* **DESCRIPTION OF THE TASK**
Every record shown here must be duplicated without change.

========

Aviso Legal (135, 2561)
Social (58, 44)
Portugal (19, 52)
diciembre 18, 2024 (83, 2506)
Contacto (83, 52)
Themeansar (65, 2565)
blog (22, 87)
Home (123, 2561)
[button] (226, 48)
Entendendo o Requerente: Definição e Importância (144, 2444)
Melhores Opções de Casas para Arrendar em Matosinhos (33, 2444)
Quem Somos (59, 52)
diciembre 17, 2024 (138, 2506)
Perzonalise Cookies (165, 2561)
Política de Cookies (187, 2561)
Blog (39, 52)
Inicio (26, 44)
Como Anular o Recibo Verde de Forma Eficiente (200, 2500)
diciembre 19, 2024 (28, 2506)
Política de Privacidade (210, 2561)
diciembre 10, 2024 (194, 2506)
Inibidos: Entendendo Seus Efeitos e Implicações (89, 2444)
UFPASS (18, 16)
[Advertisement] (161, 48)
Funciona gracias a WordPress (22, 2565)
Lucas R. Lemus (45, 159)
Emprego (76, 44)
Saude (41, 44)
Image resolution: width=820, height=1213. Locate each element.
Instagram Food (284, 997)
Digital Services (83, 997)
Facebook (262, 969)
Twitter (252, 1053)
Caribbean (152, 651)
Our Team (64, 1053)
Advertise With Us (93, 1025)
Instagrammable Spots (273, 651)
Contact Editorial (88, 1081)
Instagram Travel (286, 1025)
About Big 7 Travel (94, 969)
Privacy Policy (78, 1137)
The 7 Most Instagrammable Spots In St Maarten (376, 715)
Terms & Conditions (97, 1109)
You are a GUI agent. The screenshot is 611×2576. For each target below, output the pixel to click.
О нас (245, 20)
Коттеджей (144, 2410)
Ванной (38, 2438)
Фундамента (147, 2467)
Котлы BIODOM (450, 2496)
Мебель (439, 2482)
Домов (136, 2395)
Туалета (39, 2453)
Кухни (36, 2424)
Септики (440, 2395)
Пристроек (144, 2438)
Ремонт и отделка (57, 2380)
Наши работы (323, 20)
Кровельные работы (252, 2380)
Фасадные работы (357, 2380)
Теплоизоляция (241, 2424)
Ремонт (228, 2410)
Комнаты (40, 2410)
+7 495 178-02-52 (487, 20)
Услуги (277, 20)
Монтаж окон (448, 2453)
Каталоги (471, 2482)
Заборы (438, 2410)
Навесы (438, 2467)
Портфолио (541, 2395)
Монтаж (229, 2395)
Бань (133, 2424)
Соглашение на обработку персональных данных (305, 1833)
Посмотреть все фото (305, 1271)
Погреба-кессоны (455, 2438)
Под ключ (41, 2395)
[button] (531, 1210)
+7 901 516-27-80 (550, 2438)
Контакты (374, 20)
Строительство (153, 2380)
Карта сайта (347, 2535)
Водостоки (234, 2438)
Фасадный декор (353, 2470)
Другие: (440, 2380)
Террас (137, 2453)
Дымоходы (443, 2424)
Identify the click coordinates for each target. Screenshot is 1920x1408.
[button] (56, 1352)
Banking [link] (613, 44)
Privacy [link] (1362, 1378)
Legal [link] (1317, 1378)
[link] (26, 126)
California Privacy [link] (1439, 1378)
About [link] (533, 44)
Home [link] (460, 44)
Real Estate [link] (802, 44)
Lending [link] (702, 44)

========

* **OUTPUT OF THE EXERCISE**
Aviso Legal (135, 2561)
Social (58, 44)
Portugal (19, 52)
diciembre 18, 2024 (83, 2506)
Contacto (83, 52)
Themeansar (65, 2565)
blog (22, 87)
Home (123, 2561)
[button] (226, 48)
Entendendo o Requerente: Definição e Importância (144, 2444)
Melhores Opções de Casas para Arrendar em Matosinhos (33, 2444)
Quem Somos (59, 52)
diciembre 17, 2024 (138, 2506)
Perzonalise Cookies (165, 2561)
Política de Cookies (187, 2561)
Blog (39, 52)
Inicio (26, 44)
Como Anular o Recibo Verde de Forma Eficiente (200, 2500)
diciembre 19, 2024 (28, 2506)
Política de Privacidade (210, 2561)
diciembre 10, 2024 (194, 2506)
Inibidos: Entendendo Seus Efeitos e Implicações (89, 2444)
UFPASS (18, 16)
[Advertisement] (161, 48)
Funciona gracias a WordPress (22, 2565)
Lucas R. Lemus (45, 159)
Emprego (76, 44)
Saude (41, 44)
Image resolution: width=820, height=1213. Locate each element.
Instagram Food (284, 997)
Digital Services (83, 997)
Facebook (262, 969)
Twitter (252, 1053)
Caribbean (152, 651)
Our Team (64, 1053)
Advertise With Us (93, 1025)
Instagrammable Spots (273, 651)
Contact Editorial (88, 1081)
Instagram Travel (286, 1025)
About Big 7 Travel (94, 969)
Privacy Policy (78, 1137)
The 7 Most Instagrammable Spots In St Maarten (376, 715)
Terms & Conditions (97, 1109)
You are a GUI agent. The screenshot is 611×2576. For each target below, output the pixel to click.
О нас (245, 20)
Коттеджей (144, 2410)
Ванной (38, 2438)
Фундамента (147, 2467)
Котлы BIODOM (450, 2496)
Мебель (439, 2482)
Домов (136, 2395)
Туалета (39, 2453)
Кухни (36, 2424)
Септики (440, 2395)
Пристроек (144, 2438)
Ремонт и отделка (57, 2380)
Наши работы (323, 20)
Кровельные работы (252, 2380)
Фасадные работы (357, 2380)
Теплоизоляция (241, 2424)
Ремонт (228, 2410)
Комнаты (40, 2410)
+7 495 178-02-52 (487, 20)
Услуги (277, 20)
Монтаж окон (448, 2453)
Каталоги (471, 2482)
Заборы (438, 2410)
Навесы (438, 2467)
Портфолио (541, 2395)
Монтаж (229, 2395)
Бань (133, 2424)
Соглашение на обработку персональных данных (305, 1833)
Посмотреть все фото (305, 1271)
Погреба-кессоны (455, 2438)
Под ключ (41, 2395)
[button] (531, 1210)
+7 901 516-27-80 (550, 2438)
Контакты (374, 20)
Строительство (153, 2380)
Карта сайта (347, 2535)
Водостоки (234, 2438)
Фасадный декор (353, 2470)
Другие: (440, 2380)
Террас (137, 2453)
Дымоходы (443, 2424)
Identify the click coordinates for each target. Screenshot is 1920x1408.
[button] (56, 1352)
Banking [link] (613, 44)
Privacy [link] (1362, 1378)
Legal [link] (1317, 1378)
[link] (26, 126)
California Privacy [link] (1439, 1378)
About [link] (533, 44)
Home [link] (460, 44)
Real Estate [link] (802, 44)
Lending [link] (702, 44)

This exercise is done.